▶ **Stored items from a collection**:
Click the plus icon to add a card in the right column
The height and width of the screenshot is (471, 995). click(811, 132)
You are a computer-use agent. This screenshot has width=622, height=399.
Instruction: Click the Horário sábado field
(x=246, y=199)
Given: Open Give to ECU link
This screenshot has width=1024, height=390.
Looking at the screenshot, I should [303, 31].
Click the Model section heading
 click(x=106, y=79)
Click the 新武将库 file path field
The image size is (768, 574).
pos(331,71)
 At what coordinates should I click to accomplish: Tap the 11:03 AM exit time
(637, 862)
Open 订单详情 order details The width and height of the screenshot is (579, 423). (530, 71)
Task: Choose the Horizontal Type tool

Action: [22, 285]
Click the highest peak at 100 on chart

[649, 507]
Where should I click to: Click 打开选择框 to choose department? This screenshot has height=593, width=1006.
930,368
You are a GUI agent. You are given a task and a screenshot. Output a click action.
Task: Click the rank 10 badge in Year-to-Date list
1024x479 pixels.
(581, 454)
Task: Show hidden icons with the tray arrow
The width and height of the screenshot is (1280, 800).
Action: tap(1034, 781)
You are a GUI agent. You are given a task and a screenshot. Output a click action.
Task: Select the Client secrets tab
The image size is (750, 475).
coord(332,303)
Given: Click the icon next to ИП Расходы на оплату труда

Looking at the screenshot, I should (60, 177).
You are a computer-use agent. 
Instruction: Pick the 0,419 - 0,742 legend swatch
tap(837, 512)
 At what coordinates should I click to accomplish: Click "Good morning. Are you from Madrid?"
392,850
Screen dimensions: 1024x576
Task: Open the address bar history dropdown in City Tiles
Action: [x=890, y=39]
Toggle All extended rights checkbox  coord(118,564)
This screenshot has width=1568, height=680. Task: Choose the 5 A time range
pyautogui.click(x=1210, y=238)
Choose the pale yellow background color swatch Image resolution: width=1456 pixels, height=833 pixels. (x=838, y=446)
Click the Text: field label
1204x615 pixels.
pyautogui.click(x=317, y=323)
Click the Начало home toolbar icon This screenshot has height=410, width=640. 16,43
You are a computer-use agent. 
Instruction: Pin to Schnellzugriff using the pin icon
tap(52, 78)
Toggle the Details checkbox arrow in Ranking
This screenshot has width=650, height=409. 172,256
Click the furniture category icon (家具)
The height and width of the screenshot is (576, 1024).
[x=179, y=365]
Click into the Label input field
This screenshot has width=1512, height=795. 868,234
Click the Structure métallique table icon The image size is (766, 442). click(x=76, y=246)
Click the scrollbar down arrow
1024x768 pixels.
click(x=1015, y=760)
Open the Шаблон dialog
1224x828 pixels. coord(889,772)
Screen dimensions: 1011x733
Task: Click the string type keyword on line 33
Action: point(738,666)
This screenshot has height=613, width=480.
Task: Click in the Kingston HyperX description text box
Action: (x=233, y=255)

▶ **About this task**:
Transcribe each entry word for word.

▶ **Result for this task**:
Click the plus icon to add a card in the right column
The height and width of the screenshot is (471, 995). click(811, 132)
You are a computer-use agent. This screenshot has width=622, height=399.
Instruction: Click the Horário sábado field
(x=246, y=199)
Given: Open Give to ECU link
This screenshot has width=1024, height=390.
Looking at the screenshot, I should [303, 31].
Click the Model section heading
 click(x=106, y=79)
Click the 新武将库 file path field
The image size is (768, 574).
pos(331,71)
 At what coordinates should I click to accomplish: Tap the 11:03 AM exit time
(637, 862)
Open 订单详情 order details The width and height of the screenshot is (579, 423). (530, 71)
Task: Choose the Horizontal Type tool

Action: [22, 285]
Click the highest peak at 100 on chart

[649, 507]
Where should I click to: Click 打开选择框 to choose department? This screenshot has height=593, width=1006.
930,368
You are a GUI agent. You are given a task and a screenshot. Output a click action.
Task: Click the rank 10 badge in Year-to-Date list
1024x479 pixels.
(581, 454)
Task: Show hidden icons with the tray arrow
The width and height of the screenshot is (1280, 800).
Action: tap(1034, 781)
You are a GUI agent. You are given a task and a screenshot. Output a click action.
Task: Select the Client secrets tab
The image size is (750, 475).
coord(332,303)
Given: Click the icon next to ИП Расходы на оплату труда

Looking at the screenshot, I should (60, 177).
You are a computer-use agent. 
Instruction: Pick the 0,419 - 0,742 legend swatch
tap(837, 512)
 At what coordinates should I click to accomplish: Click "Good morning. Are you from Madrid?"
392,850
Screen dimensions: 1024x576
Task: Open the address bar history dropdown in City Tiles
Action: [x=890, y=39]
Toggle All extended rights checkbox  coord(118,564)
This screenshot has width=1568, height=680. Task: Choose the 5 A time range
pyautogui.click(x=1210, y=238)
Choose the pale yellow background color swatch Image resolution: width=1456 pixels, height=833 pixels. (x=838, y=446)
Click the Text: field label
1204x615 pixels.
pyautogui.click(x=317, y=323)
Click the Начало home toolbar icon This screenshot has height=410, width=640. 16,43
You are a computer-use agent. 
Instruction: Pin to Schnellzugriff using the pin icon
tap(52, 78)
Toggle the Details checkbox arrow in Ranking
This screenshot has width=650, height=409. 172,256
Click the furniture category icon (家具)
The height and width of the screenshot is (576, 1024).
[x=179, y=365]
Click into the Label input field
This screenshot has width=1512, height=795. 868,234
Click the Structure métallique table icon The image size is (766, 442). click(x=76, y=246)
Click the scrollbar down arrow
1024x768 pixels.
click(x=1015, y=760)
Open the Шаблон dialog
1224x828 pixels. coord(889,772)
Screen dimensions: 1011x733
Task: Click the string type keyword on line 33
Action: point(738,666)
This screenshot has height=613, width=480.
Task: Click in the Kingston HyperX description text box
Action: (x=233, y=255)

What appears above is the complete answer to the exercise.